=== TASK GOAL ===
From the Laya Anasu profile, print the passage that opens with the words containing "The final product" and closes with "and teen-aged readers.", character for character.

=== TEXT SHOWN ===

PERSONALITY PROFILE: Laya Anasu
Brave New Words
Teen author self-publishes book, donates proceeds to charity

By Michelle Gibson

If asked to think back to the summer after seventh grade, most kids remember trips to an ice cream store, hanging out with their friends at the pool or family vacations to the beach. For 16-year-old Laya Anasu, that summer was about writing a book.

At that time, the junior at Dublin Jerome High School had just moved to Ohio with her family from Carson City, Nev. But Laya missed her friends and didn’t have many opportunities to meet people her age until school began in the fall, so she channeled her feelings of loneliness into writing.

“I had the idea to write about the adventures (my friends in Nevada and I) could have had together and I just made everything as intriguing and interesting as possible for myself,” she says.

The final product is Little Horizons, a 392-page, fantasy-adventure book about a brave fifth-grader Brinda Arora and her four best friends, a group collectively known as the “Hedrons.” Laya thought this name, which is derived from the five-faced Platonic solid tetrahedron, was “cool” because it represents the five different personalities of the friends.

Their story is set in Druniverse, an alternate universe Laya created. It is based on a social studies project in which she was to create a new world.

“I didn’t want to set the story in the actual world on Earth, so I set it in Druniverse. It means, ‘dream universe,’” she says.

From the Druniverse and the space-age technology that is commonplace in the lives of the Hedrons, Laya sought to create a compelling story that she hopes will interest her tween- and teen-aged readers.

That story focuses on the citizens of the Druniverse, a battle between good and evil, and the accidental involvement of the Hedrons in a fight to defeat an evil army. Laya finished the book in a year and a half and decided she wanted to get it published. Her father and mother, Anasu Rangarao and Manjula, helped look for agents, but no one would take on an author who was not already published.

“It was pretty hard,” Laya says. “We contacted about 25 agents, but they only wanted authors of literary standing.”

In his online research, her father discovered BookSurge, a subsidiary company of Amazon.com that offers do-it-yourself publishing and professional book design and editing for first-time authors. Books published on BookSurge can then be sold through Amazon.com. Laya and her father decided to give it a try, and Little Horizons was published on Aug. 25, 2009.

Kirkus Discoveries, a book review service for independent or self-published authors, calls the book “an engrossing fantasy that imparts lessons about real life,” saying, “Anasu concocts a teeming, lively fictive world stocked with colorful settings, amusing oddballs and intriguing conundrums. She strikes a nice balance between epic odyssey and comic mishap while exploring Tween-aged preoccupations with friendship, personality clashes and group pecking orders. Young readers will enjoy the Hedrons’ frenetic escapades while learning about the purposes and pitfalls of confidence, humility, loyalty and camaraderie.”

Laya believes these lessons are the backbone of the story. She thinks readers will find her book different from others in the same genre because it was written by someone with a younger perspective.

“I think my book lends a unique authenticity for several reasons,” she says. “I wrote it when I was 11 years old, just a year or year and a half after I was in fifth grade, and I still knew what I felt like when I was in fifth grade. I wrote it sincerely. I didn’t restrain my imagination. I just wrote everything I thought and combined it later, which I think helped the voice of the entire story. I consider the characters very relatable because they all have different personalities but similar interests in life, and they represent different types of people. They experience the same feelings and emotions that people experience in real life.”

=== GIVEN ENTRIES ===

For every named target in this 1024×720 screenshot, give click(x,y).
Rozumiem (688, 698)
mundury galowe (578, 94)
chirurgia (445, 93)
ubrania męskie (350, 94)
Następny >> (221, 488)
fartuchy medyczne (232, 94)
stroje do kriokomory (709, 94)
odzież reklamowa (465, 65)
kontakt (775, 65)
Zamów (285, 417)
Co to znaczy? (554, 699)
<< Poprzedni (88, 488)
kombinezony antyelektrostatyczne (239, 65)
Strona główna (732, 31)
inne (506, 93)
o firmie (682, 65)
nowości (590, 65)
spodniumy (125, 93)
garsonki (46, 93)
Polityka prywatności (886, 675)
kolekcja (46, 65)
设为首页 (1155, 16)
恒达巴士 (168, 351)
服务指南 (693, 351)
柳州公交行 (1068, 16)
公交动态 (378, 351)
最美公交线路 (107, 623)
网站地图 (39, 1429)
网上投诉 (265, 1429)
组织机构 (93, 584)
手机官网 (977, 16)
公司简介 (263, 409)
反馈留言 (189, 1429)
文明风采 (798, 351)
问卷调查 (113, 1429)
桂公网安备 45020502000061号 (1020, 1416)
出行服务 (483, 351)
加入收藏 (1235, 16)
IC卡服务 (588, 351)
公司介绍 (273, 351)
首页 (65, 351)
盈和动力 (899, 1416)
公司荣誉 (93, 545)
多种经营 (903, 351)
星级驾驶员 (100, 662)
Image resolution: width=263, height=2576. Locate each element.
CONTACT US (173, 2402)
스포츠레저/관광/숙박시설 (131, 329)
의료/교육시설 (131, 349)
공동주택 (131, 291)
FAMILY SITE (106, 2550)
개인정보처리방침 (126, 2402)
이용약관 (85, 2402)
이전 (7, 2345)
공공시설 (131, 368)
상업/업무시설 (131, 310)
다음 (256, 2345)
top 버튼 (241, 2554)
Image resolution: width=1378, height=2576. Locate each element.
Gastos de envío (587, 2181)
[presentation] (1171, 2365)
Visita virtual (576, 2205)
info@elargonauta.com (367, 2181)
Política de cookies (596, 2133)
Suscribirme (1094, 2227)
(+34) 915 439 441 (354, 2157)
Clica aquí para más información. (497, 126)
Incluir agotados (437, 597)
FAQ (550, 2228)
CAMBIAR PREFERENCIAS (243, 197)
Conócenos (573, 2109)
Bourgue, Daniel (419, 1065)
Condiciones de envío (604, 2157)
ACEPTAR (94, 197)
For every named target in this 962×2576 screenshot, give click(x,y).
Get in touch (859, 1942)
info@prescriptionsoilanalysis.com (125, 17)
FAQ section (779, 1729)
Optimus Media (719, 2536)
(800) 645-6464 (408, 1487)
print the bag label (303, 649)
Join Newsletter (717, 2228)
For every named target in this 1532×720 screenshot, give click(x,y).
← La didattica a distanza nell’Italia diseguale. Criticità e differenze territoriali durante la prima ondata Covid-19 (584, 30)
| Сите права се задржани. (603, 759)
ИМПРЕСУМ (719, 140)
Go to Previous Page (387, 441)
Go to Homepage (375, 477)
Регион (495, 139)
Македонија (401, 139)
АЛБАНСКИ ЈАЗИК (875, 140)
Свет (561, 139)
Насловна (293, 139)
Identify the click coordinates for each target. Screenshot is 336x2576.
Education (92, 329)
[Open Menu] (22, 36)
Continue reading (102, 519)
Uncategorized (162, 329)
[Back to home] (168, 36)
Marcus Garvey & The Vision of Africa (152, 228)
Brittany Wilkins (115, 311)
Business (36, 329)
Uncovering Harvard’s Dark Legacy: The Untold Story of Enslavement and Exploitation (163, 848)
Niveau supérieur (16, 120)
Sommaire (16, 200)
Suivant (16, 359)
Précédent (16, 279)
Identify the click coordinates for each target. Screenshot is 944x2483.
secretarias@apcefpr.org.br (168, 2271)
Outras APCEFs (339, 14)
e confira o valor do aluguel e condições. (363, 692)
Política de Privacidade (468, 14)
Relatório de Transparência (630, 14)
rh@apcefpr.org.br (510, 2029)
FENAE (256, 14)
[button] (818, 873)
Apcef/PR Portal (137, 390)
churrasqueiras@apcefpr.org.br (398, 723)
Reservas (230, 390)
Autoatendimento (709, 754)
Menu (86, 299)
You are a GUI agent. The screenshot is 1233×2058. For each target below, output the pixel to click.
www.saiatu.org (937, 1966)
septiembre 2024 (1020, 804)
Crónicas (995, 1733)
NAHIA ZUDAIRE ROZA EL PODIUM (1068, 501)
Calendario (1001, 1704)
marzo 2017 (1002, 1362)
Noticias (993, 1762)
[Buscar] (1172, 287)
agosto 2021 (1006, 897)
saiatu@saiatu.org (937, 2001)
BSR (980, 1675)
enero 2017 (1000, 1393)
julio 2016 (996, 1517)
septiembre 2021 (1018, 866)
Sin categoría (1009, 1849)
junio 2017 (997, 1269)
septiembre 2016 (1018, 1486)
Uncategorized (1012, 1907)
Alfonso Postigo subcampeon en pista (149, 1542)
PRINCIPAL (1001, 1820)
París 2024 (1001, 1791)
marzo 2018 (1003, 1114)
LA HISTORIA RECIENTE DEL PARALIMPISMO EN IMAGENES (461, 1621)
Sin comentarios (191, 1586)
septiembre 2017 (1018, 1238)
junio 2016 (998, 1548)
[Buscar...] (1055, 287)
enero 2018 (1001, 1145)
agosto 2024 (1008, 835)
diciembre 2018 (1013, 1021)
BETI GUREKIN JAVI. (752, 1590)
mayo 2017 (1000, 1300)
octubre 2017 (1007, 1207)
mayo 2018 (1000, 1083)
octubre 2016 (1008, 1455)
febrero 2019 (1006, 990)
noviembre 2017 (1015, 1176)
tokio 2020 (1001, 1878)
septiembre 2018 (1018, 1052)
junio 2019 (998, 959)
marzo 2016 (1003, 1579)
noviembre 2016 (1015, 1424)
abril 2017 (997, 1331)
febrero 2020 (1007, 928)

=== RESULT OF THIS EXERCISE ===
The final product is Little Horizons, a 392-page, fantasy-adventure book about a brave fifth-grader Brinda Arora and her four best friends, a group collectively known as the “Hedrons.” Laya thought this name, which is derived from the five-faced Platonic solid tetrahedron, was “cool” because it represents the five different personalities of the friends.

Their story is set in Druniverse, an alternate universe Laya created. It is based on a social studies project in which she was to create a new world.

“I didn’t want to set the story in the actual world on Earth, so I set it in Druniverse. It means, ‘dream universe,’” she says.

From the Druniverse and the space-age technology that is commonplace in the lives of the Hedrons, Laya sought to create a compelling story that she hopes will interest her tween- and teen-aged readers.